Coaches can use the "get-it" process (which I described in more detail in The Get-it Process on this web site.) After looking at the expert on the video, athletes relax and the coach gives the following instructions:
This process can be repeated many times - each time the athlete finds something new to correct. If the athletes tell the coach which corrections they are trying to make, the coach can help them make the correction. Eventually, the athletes feel that their whole stoke matching the expert.
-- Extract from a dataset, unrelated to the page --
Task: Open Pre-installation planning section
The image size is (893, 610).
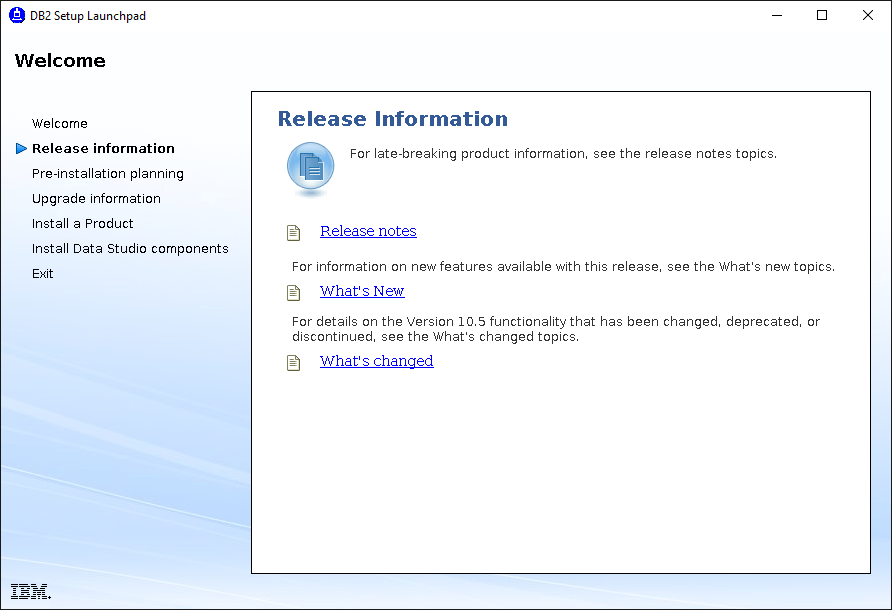Action: (108, 174)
Whenever I teach an exercise that involves athletes visualizing themselves, coaches and athletes object that the image may not be accurate - that it is much better for athletes to see video tapes of themselves. No doubt the video can help, but to totally dispense with "self-made" images ignores some possibly important advantages of a self-made image of one's self. They may generate a stronger kinesthetic sensation. Every individual's body is unique and the proper biomechanics are going to be unique to each body. The exclusive reliance on video reinforces the idea that information coming from the body cannot be trusted; a piece of machinery - the video machinery - is more reliable. That may undermine an athlete's confidence in the synesthesia process. And lastly, a robust k/v synesthesia comes in handy when the video isn't available - namely in the boat.